> RECORDS PROVIDED:
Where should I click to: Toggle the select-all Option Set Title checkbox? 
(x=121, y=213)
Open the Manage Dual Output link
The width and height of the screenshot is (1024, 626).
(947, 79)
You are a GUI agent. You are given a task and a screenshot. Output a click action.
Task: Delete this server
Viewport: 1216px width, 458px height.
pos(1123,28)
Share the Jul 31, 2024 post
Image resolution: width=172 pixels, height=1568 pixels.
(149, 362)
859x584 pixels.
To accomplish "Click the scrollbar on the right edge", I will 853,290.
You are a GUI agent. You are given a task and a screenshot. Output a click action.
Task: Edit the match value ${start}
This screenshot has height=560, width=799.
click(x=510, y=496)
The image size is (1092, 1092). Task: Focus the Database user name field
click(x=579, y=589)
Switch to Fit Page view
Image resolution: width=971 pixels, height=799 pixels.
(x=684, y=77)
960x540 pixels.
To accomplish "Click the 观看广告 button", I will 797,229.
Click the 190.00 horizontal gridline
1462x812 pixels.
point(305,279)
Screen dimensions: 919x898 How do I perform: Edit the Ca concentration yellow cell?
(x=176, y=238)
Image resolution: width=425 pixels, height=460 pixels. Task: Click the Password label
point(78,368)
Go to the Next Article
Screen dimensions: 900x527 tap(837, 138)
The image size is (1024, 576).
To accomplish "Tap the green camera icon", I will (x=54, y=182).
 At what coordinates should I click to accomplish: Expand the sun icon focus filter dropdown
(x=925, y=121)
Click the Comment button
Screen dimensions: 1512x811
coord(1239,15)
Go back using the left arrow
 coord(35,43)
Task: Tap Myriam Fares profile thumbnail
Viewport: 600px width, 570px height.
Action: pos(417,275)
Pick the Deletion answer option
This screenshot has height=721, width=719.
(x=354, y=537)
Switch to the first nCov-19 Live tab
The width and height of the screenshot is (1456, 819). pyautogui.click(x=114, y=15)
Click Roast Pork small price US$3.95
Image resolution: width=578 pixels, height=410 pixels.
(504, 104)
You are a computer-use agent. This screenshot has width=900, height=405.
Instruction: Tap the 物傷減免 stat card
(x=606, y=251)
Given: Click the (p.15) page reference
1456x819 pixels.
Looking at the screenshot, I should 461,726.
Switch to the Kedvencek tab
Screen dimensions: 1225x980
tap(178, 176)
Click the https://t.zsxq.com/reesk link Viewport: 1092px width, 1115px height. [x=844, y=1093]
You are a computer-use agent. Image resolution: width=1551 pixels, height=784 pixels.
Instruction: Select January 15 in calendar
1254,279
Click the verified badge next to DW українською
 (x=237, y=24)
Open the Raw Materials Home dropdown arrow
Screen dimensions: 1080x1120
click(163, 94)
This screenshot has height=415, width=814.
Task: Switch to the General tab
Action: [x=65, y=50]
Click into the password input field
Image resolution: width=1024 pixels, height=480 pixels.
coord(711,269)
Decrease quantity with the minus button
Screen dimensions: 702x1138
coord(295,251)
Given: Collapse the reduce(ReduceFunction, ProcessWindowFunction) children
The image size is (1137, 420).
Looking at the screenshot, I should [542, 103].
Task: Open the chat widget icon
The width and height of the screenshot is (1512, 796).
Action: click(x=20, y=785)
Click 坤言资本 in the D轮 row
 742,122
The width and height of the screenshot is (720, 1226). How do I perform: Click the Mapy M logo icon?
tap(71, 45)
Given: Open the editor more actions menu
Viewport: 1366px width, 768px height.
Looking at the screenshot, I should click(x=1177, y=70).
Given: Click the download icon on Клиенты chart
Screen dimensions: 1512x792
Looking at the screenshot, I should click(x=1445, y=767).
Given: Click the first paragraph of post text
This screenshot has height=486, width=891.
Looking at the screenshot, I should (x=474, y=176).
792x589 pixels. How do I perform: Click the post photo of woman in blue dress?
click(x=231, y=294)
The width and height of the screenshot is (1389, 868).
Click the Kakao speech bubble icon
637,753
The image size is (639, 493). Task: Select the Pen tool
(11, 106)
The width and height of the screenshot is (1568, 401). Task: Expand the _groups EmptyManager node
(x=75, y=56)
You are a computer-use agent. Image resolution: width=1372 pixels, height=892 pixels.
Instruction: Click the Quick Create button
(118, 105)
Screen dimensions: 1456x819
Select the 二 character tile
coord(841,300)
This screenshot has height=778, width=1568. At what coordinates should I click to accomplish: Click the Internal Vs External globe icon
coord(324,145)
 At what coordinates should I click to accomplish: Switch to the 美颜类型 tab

> DIRECTIONS FOR THIS TASK: Rewrite all of the data above, putting "Screenshot size" wherever "Image resolution" appears and keeping every other part the same.

> RESULT FOR THIS EXERCISE:
Where should I click to: Toggle the select-all Option Set Title checkbox? 
(x=121, y=213)
Open the Manage Dual Output link
The width and height of the screenshot is (1024, 626).
(947, 79)
You are a GUI agent. You are given a task and a screenshot. Output a click action.
Task: Delete this server
Viewport: 1216px width, 458px height.
pos(1123,28)
Share the Jul 31, 2024 post
Screenshot size: width=172 pixels, height=1568 pixels.
(149, 362)
859x584 pixels.
To accomplish "Click the scrollbar on the right edge", I will 853,290.
You are a GUI agent. You are given a task and a screenshot. Output a click action.
Task: Edit the match value ${start}
This screenshot has height=560, width=799.
click(x=510, y=496)
The image size is (1092, 1092). Task: Focus the Database user name field
click(x=579, y=589)
Switch to Fit Page view
Screenshot size: width=971 pixels, height=799 pixels.
(x=684, y=77)
960x540 pixels.
To accomplish "Click the 观看广告 button", I will 797,229.
Click the 190.00 horizontal gridline
1462x812 pixels.
point(305,279)
Screen dimensions: 919x898 How do I perform: Edit the Ca concentration yellow cell?
(x=176, y=238)
Screenshot size: width=425 pixels, height=460 pixels. Task: Click the Password label
point(78,368)
Go to the Next Article
Screen dimensions: 900x527 tap(837, 138)
The image size is (1024, 576).
To accomplish "Tap the green camera icon", I will (x=54, y=182).
 At what coordinates should I click to accomplish: Expand the sun icon focus filter dropdown
(x=925, y=121)
Click the Comment button
Screen dimensions: 1512x811
coord(1239,15)
Go back using the left arrow
 coord(35,43)
Task: Tap Myriam Fares profile thumbnail
Viewport: 600px width, 570px height.
Action: pos(417,275)
Pick the Deletion answer option
This screenshot has height=721, width=719.
(x=354, y=537)
Switch to the first nCov-19 Live tab
The width and height of the screenshot is (1456, 819). pyautogui.click(x=114, y=15)
Click Roast Pork small price US$3.95
Screenshot size: width=578 pixels, height=410 pixels.
(504, 104)
You are a computer-use agent. This screenshot has width=900, height=405.
Instruction: Tap the 物傷減免 stat card
(x=606, y=251)
Given: Click the (p.15) page reference
1456x819 pixels.
Looking at the screenshot, I should 461,726.
Switch to the Kedvencek tab
Screen dimensions: 1225x980
tap(178, 176)
Click the https://t.zsxq.com/reesk link Viewport: 1092px width, 1115px height. [x=844, y=1093]
You are a computer-use agent. Screenshot size: width=1551 pixels, height=784 pixels.
Instruction: Select January 15 in calendar
1254,279
Click the verified badge next to DW українською
 (x=237, y=24)
Open the Raw Materials Home dropdown arrow
Screen dimensions: 1080x1120
click(163, 94)
This screenshot has height=415, width=814.
Task: Switch to the General tab
Action: [x=65, y=50]
Click into the password input field
Screenshot size: width=1024 pixels, height=480 pixels.
coord(711,269)
Decrease quantity with the minus button
Screen dimensions: 702x1138
coord(295,251)
Given: Collapse the reduce(ReduceFunction, ProcessWindowFunction) children
The image size is (1137, 420).
Looking at the screenshot, I should [542, 103].
Task: Open the chat widget icon
The width and height of the screenshot is (1512, 796).
Action: click(x=20, y=785)
Click 坤言资本 in the D轮 row
 742,122
The width and height of the screenshot is (720, 1226). How do I perform: Click the Mapy M logo icon?
tap(71, 45)
Given: Open the editor more actions menu
Viewport: 1366px width, 768px height.
Looking at the screenshot, I should click(x=1177, y=70).
Given: Click the download icon on Клиенты chart
Screen dimensions: 1512x792
Looking at the screenshot, I should click(x=1445, y=767).
Given: Click the first paragraph of post text
This screenshot has height=486, width=891.
Looking at the screenshot, I should (x=474, y=176).
792x589 pixels. How do I perform: Click the post photo of woman in blue dress?
click(x=231, y=294)
The width and height of the screenshot is (1389, 868).
Click the Kakao speech bubble icon
637,753
The image size is (639, 493). Task: Select the Pen tool
(11, 106)
The width and height of the screenshot is (1568, 401). Task: Expand the _groups EmptyManager node
(x=75, y=56)
You are a computer-use agent. Screenshot size: width=1372 pixels, height=892 pixels.
Instruction: Click the Quick Create button
(118, 105)
Screen dimensions: 1456x819
Select the 二 character tile
coord(841,300)
This screenshot has height=778, width=1568. At what coordinates should I click to accomplish: Click the Internal Vs External globe icon
coord(324,145)
 At what coordinates should I click to accomplish: Switch to the 美颜类型 tab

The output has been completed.